_Instructions_
- 1) Write out the passage on replacing Ethereum's EVM with RISC-V word for word. Begin at the words "Ethereum offers deep" and stop after "with zero-knowledge systems.".
- 2) Write what comes next in the passage about swapping Ethereum's EVM for RISC-V, picking up after its final sentence.

_Reading passage_
The EVM runs smart contracts across Ethereum and many leading Web3 platforms, especially those that support EVM-compatible architecture. It processes Solidity and Vyper code on general-purpose machines. It keeps execution consistent across thousands of nodes and supports decentralization, compatibility, and long-term reliability.

RISC-V takes a different path. It compiles smart contracts into RISC-V bytecode for a software-emulated execution layer, running on general-purpose hardware. This shift can boost speed and reduce costs, especially for ZKP. Ethereum’s structure stays the same—accounts, storage, and cross-contract calls remain—but the execution layer changes completely.

Vitalik’s plan moves contract execution from software to hardware-level logic, aiming to simplify Ethereum and unlock performance that the EVM cannot match.

Why the EVM Still Dominates Ethereum’s Ecosystem

Ethereum offers deep integration, unmatched developer support, and contract portability. This foundation benefits EVM-compatible chains, allowing apps to launch across multiple networks without rewriting core logic.

Developers rely on mature tools, clear standards, and battle-tested infrastructure, making building and deploying contracts efficient and predictable. 

Despite long-term discussions about replacing the EVM, its dominance today comes from one thing: trust. Developers know how it works. The community knows how to secure it. 

The Ethereum network still runs on the EVM. However, Ethereum faces scalability challenges. The EVM works reliably and supports optimizations like zkEVM, but it can be slow to prove and scale with zero-knowledge systems.

RISC-V isn’t perfect either. Developed in 2010, it’s a modern, widely adopted instruction set, adaptable for blockchain despite not being designed specifically for it.

But it offers a cleaner base from which to rebuild.

For some, this shift won’t help Ethereum catch up with modern execution models. They see it as trading one outdated system for another with different limitations.

For others, replacing the EVM with RISC-V is not about chasing the latest tech—it is about stripping things down to something lean, testable, and scalable enough for the next phase of Ethereum. The next section examines the debate.

What the Future of Blockchain Hardware Looks Like With RISC-V

Replacing the EVM with RISC-V wouldn’t just shift how code is written and reshape how Ethereum runs at the hardware level. By compiling smart contracts into RISC-V bytecode for a software-emulated environment, RISC-V enables lower power consumption and faster execution, especially for tasks like ZKP.

It is hard to predict how Ethereum’s future will evolve with such a bold shift on the table. Vitalik’s push to replace the EVM with RISC-V has split opinions. Some call it visionary. Others call it risky. Jean Rausis, co-founder of the decentralized finance (DeFi) platform SMARDEX, believes the proposal could change everything:

“Vitalik’s ambitions to make Ethereum ‘as simple as Bitcoin’ by switching from the Ethereum Virtual Machine (EVM) to RISC-V could be just the monumental change DeFi’s biggest blockchain needs.”

But he doesn’t ignore the danger. Rausis warns that the transition would be “insanely monumental” and come with serious risks:

“It would involve changing Ethereum’s entire infrastructure, and this transition would be insanely monumental—but, if it works, it could thwart any competition from other Layer 1 blockchains once and for all.”

_Data listing_
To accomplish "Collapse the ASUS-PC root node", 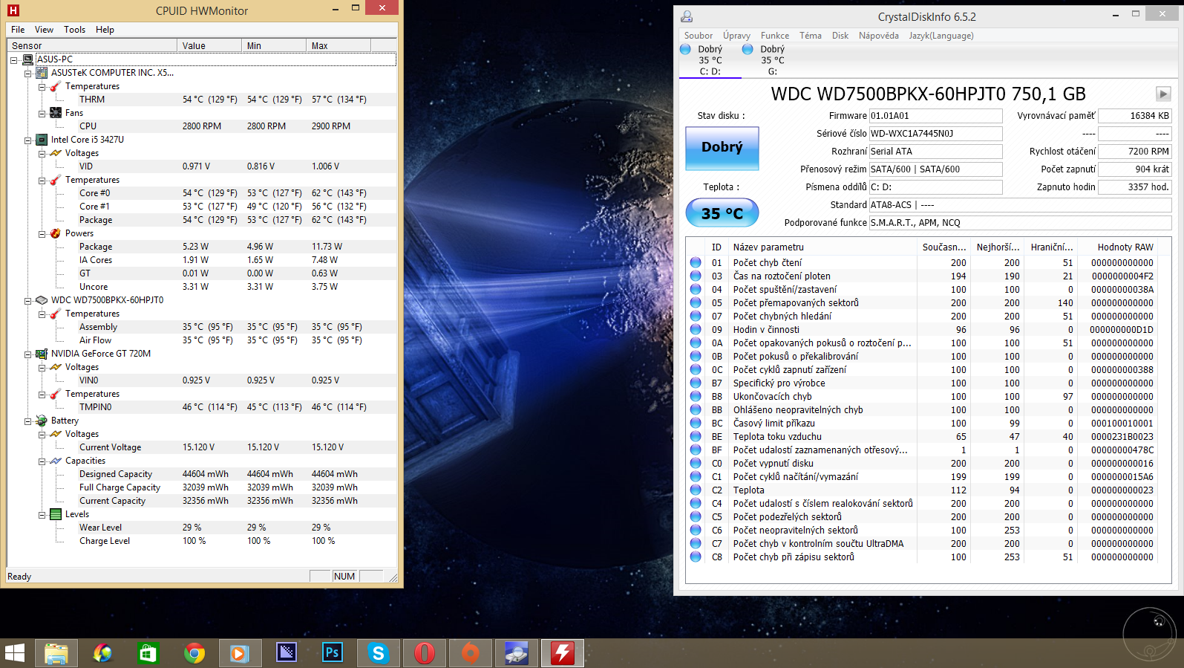I will pyautogui.click(x=14, y=59).
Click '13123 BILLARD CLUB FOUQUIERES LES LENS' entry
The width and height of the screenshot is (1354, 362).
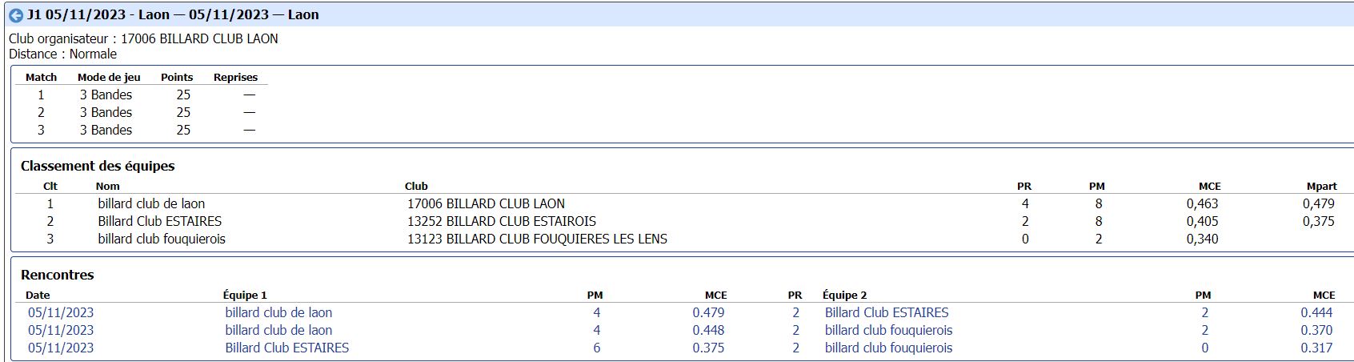click(x=537, y=239)
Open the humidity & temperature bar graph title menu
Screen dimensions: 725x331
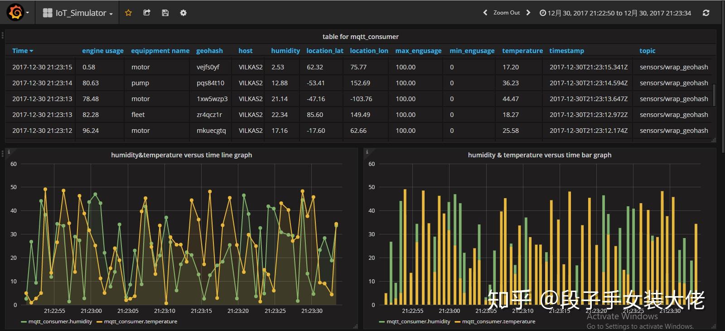coord(539,155)

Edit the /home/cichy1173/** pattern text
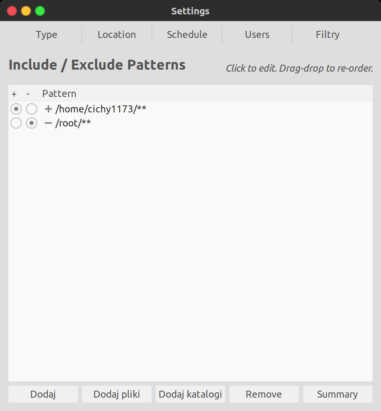pyautogui.click(x=101, y=109)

_Expected results_
- 1)
Ethereum offers deep integration, unmatched developer support, and contract portability. This foundation benefits EVM-compatible chains, allowing apps to launch across multiple networks without rewriting core logic.

Developers rely on mature tools, clear standards, and battle-tested infrastructure, making building and deploying contracts efficient and predictable. 

Despite long-term discussions about replacing the EVM, its dominance today comes from one thing: trust. Developers know how it works. The community knows how to secure it. 

The Ethereum network still runs on the EVM. However, Ethereum faces scalability challenges. The EVM works reliably and supports optimizations like zkEVM, but it can be slow to prove and scale with zero-knowledge systems.

- 2)
He points to backward compatibility as the most significant risk. If Ethereum switches to RISC-V, every smart contract ever written for the EVM must still run smoothly. Vitalik says an interpreter will handle this, but Rausis notes that this hasn’t been fully proven. The shift, he argues, must be handled carefully—but the payoff could be worth it.

“The RISC-V proposal would see Ethereum ‘scaling down to scale up’—getting as close as it is possible to get to the purest form. To achieve mass adoption, blockchain needs to be so simple you can explain it to a six-year-old child in ten minutes, but Ethereum remains complex. Removing this complexity and unifying everything under a single standard could be the gateway to global adoption” he says.

He also highlights what’s at stake for ZKP and DeFi scalability:

“On top of this, the promise of a 100x performance improvement by making ZK-proofs faster and cheaper would remove another major barrier, making DeFi apps easier to use, build, and scale globally. It would also open the door to new projects previously limited by Ethereum’s architecture, giving Ethereum a massive competitive advantage over other leading L1s.”

Only time will tell whether this future takes shape as promised or reveals hidden risks along the way.

Conclusion

Vitalik Buterin may be rewriting the future—or undoing his legacy. 

Replacing the EVM with RISC-V is not a minor upgrade. It’s a foundational shift that could either supercharge Ethereum’s scalability or complicate its trusted model. 

RISC-V promises simplicity, speed, and hardware-level efficiency. But the risks—backward compatibility, migration friction, and complexity in transition—are real.

Whether this move turns Vitalik into the genius who simplified Ethereum or the architect who broke its stability will depend on how the ecosystem reacts, rebuilds, and adapts.

FAQs

What is RISC-V and how does it relate to Ethereum?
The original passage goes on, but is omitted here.